Thread: Fix a race condition in ConditionVariableTimedSleep()

Fix a race condition in ConditionVariableTimedSleep()

From
Bertrand Drouvot
Date:
Hi hackers,

While working on wait event related stuff I observed a failed assertion:

"
TRAP: failed Assert("node->next == 0 && node->prev == 0"), File: "../../../../src/include/storage/proclist.h", Line:
91
"

during pg_regress/database.

To reproduce, add an ereport(LOG,..) or CHECK_FOR_INTERRUPTS() or whatever
would trigger ConditionVariableBroadcast() in pgstat_report_wait_end():

And launch:

postgres=# CREATE TABLESPACE regress_tblspace LOCATION '/home/postgres/bdttbs';
CREATE TABLESPACE
postgres=# create database regression_bdt9;
CREATE DATABASE
postgres=# ALTER DATABASE regression_bdt9 SET TABLESPACE regress_tblspace;
server closed the connection unexpectedly
        This probably means the server terminated abnormally
        before or while processing the request.
The connection to the server was lost. Attempting reset: Succeeded.

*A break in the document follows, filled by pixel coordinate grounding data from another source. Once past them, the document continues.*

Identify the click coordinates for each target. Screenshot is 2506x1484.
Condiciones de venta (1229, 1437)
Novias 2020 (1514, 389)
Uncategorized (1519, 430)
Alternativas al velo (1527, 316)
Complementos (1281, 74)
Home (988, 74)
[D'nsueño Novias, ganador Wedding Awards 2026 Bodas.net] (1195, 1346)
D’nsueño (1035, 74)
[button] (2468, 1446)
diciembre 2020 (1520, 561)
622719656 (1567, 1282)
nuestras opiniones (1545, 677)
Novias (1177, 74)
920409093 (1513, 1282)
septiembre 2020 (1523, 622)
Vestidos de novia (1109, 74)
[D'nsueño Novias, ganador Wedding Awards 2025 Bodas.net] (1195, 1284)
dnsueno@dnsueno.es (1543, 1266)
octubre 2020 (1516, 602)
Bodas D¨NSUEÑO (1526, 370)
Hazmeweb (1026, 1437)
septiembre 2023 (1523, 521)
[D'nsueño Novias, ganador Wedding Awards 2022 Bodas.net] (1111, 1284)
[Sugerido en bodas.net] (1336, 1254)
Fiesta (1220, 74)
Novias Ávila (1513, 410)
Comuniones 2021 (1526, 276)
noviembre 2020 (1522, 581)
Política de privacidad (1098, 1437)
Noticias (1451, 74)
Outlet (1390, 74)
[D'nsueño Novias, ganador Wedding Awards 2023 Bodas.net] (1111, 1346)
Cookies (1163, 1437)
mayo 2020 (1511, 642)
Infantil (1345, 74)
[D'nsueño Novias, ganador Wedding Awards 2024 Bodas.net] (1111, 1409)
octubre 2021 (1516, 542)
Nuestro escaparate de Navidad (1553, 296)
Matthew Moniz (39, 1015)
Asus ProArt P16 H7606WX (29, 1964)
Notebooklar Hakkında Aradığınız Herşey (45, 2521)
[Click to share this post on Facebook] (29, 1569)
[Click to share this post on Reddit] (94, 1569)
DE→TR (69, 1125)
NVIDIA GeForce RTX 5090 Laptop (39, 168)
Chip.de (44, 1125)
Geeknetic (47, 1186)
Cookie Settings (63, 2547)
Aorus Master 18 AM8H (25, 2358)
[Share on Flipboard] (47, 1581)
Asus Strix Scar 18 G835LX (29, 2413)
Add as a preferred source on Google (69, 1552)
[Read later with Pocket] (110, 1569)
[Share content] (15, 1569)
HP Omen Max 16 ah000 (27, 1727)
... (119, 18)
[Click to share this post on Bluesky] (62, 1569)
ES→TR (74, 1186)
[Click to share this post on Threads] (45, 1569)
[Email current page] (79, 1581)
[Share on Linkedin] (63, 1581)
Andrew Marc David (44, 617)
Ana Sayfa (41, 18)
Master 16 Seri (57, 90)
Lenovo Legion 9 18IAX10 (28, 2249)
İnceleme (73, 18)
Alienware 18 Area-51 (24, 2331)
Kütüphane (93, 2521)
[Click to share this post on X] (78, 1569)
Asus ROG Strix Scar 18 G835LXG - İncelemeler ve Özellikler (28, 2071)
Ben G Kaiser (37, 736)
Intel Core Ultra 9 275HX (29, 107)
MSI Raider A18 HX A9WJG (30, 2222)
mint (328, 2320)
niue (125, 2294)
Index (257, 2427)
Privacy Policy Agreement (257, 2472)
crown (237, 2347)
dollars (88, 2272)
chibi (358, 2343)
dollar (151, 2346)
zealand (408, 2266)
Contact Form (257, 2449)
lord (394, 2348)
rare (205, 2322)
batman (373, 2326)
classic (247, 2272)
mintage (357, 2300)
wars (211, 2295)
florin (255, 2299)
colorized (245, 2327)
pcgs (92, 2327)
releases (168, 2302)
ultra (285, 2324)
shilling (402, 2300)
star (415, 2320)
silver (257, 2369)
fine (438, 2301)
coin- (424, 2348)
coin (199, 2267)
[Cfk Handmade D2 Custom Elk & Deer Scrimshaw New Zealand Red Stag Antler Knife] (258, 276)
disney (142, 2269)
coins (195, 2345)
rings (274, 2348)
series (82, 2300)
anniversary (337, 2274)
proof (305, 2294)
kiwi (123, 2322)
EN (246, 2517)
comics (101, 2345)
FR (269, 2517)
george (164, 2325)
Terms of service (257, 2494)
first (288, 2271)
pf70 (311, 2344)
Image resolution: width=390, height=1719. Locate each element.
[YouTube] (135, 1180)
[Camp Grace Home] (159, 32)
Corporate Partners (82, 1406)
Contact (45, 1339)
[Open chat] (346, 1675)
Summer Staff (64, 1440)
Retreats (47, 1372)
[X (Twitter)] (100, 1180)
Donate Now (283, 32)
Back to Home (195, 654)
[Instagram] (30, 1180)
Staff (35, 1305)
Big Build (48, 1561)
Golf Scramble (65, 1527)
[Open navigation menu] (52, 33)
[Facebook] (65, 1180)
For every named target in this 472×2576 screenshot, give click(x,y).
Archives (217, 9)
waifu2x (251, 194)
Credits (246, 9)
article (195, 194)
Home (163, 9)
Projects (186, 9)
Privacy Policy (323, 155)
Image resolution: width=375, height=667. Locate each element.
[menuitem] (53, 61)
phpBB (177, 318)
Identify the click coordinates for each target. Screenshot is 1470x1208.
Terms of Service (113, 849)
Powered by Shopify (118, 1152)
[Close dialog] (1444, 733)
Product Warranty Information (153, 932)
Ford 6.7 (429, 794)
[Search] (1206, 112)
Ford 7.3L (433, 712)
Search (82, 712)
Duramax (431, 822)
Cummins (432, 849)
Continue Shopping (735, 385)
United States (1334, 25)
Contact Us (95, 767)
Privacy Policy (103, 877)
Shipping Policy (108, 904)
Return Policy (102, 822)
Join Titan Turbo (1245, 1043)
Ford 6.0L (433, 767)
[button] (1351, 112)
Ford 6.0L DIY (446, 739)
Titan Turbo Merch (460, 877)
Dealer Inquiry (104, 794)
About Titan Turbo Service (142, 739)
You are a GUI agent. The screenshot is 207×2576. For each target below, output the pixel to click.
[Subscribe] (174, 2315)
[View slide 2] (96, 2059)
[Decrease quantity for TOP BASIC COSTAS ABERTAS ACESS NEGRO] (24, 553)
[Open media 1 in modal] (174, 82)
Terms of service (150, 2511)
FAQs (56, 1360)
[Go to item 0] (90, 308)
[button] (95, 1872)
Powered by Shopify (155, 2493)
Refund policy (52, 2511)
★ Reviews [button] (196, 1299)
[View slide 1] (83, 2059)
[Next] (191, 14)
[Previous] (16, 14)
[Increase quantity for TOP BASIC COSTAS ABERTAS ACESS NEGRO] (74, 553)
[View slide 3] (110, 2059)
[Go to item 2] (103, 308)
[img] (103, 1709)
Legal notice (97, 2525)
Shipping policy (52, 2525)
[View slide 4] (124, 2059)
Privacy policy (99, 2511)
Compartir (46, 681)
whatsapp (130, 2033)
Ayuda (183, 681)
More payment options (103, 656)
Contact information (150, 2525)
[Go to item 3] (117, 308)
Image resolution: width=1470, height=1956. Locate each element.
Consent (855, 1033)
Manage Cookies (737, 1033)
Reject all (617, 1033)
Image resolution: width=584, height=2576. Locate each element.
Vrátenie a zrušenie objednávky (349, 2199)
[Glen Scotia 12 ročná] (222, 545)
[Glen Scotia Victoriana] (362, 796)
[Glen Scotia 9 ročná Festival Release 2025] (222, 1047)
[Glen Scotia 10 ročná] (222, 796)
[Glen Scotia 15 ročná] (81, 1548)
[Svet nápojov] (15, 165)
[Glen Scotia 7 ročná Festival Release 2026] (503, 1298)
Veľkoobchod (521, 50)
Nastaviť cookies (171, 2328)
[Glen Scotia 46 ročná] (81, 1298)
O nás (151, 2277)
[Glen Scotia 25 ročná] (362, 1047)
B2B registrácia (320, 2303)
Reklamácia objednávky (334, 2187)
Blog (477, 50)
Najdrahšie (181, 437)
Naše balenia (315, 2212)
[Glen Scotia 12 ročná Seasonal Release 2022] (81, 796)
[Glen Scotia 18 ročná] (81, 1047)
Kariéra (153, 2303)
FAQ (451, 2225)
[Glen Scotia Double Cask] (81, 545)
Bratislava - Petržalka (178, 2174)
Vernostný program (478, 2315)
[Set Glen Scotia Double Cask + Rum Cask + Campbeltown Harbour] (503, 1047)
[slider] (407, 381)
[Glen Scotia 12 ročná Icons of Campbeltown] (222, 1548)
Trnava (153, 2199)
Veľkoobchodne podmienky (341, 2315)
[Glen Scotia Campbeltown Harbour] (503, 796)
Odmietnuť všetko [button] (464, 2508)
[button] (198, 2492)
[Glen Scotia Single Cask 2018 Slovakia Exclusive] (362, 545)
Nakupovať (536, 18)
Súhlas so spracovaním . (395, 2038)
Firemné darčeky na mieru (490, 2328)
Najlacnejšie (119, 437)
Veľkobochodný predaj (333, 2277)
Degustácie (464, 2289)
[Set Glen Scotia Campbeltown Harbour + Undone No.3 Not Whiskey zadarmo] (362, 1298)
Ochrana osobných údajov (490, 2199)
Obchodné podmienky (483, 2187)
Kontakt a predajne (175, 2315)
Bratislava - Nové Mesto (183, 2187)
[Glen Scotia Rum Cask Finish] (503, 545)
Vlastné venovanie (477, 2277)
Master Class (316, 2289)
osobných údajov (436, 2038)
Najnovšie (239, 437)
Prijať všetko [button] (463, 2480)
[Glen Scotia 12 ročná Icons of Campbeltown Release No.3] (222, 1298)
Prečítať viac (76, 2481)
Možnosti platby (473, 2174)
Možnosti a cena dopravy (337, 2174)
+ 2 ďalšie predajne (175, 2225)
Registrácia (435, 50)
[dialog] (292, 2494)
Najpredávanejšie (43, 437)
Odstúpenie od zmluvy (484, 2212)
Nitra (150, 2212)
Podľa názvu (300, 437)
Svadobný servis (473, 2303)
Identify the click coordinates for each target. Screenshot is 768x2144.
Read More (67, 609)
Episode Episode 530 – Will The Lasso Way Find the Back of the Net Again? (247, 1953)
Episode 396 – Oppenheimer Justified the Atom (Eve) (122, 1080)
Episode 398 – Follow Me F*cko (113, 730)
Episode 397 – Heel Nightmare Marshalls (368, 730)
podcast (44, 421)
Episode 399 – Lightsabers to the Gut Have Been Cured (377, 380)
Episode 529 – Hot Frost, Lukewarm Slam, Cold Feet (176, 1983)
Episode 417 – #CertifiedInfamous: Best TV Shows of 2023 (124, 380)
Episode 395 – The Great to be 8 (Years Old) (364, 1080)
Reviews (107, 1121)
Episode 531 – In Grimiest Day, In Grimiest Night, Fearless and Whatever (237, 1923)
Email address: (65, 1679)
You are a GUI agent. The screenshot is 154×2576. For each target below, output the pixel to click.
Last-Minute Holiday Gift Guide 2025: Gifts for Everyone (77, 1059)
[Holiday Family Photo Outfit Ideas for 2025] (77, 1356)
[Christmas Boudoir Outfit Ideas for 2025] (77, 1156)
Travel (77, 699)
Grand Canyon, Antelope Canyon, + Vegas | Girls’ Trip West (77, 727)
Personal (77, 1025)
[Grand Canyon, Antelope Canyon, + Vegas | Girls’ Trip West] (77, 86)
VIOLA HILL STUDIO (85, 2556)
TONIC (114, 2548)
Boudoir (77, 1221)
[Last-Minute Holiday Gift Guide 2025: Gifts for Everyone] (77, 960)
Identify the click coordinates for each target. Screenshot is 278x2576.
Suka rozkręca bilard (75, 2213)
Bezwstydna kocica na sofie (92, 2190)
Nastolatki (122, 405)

The issue is that in ConditionVariableTimedSleep() during the WaitLatch() we’ll
also trigger ProcessInterrupts() that will call ConditionVariableCancelSleep()
that will:

- remove the process from the wait list
- and also set cv_sleep_target to NULL.

Then in ConditionVariableTimedSleep(), we’ll go through:

“
          /*
           * If this process has been taken out of the wait list, then we know
           * that it has been signaled by ConditionVariableSignal (or
           * ConditionVariableBroadcast), so we should return to the caller. But
           * that doesn't guarantee that the exit condition is met, only that we
           * ought to check it.  So we must put the process back into the wait
           * list, to ensure we don't miss any additional wakeup occurring while
           * the caller checks its exit condition.  We can take ourselves out of
           * the wait list only when the caller calls
           * ConditionVariableCancelSleep.
           *
           * If we're still in the wait list, then the latch must have been set
           * by something other than ConditionVariableSignal; though we don't
           * guarantee not to return spuriously, we'll avoid this obvious case.
           */
          SpinLockAcquire(lock: &cv->mutex);
          if (!proclist_contains(&cv->wakeup, MyProcNumber, cvWaitLink))
          {
              done = true;
              proclist_push_tail(&cv->wakeup, MyProcNumber, cvWaitLink);
          }
          SpinLockRelease(&cv->mutex);
“

Means we re-add the process in the wait list. The issue is that cv_sleep_target
is still NULL so that we’ll exit ConditionVariableTimedSleep() due to:

"
          if (cv != cv_sleep_target)
              done = true;

          /* We were signaled, so return */
          if (done)
              return false;
"

Later we’ll want to add our process to a wait list, calling ConditionVariablePrepareToSleep()
that will not call ConditionVariableCancelSleep() due to:

“
      if (cv_sleep_target != NULL)
          ConditionVariableCancelSleep();
“

As cv_sleep_target is still NULL.
Finally calling proclist_push_tail() that will trigger the failed assertion.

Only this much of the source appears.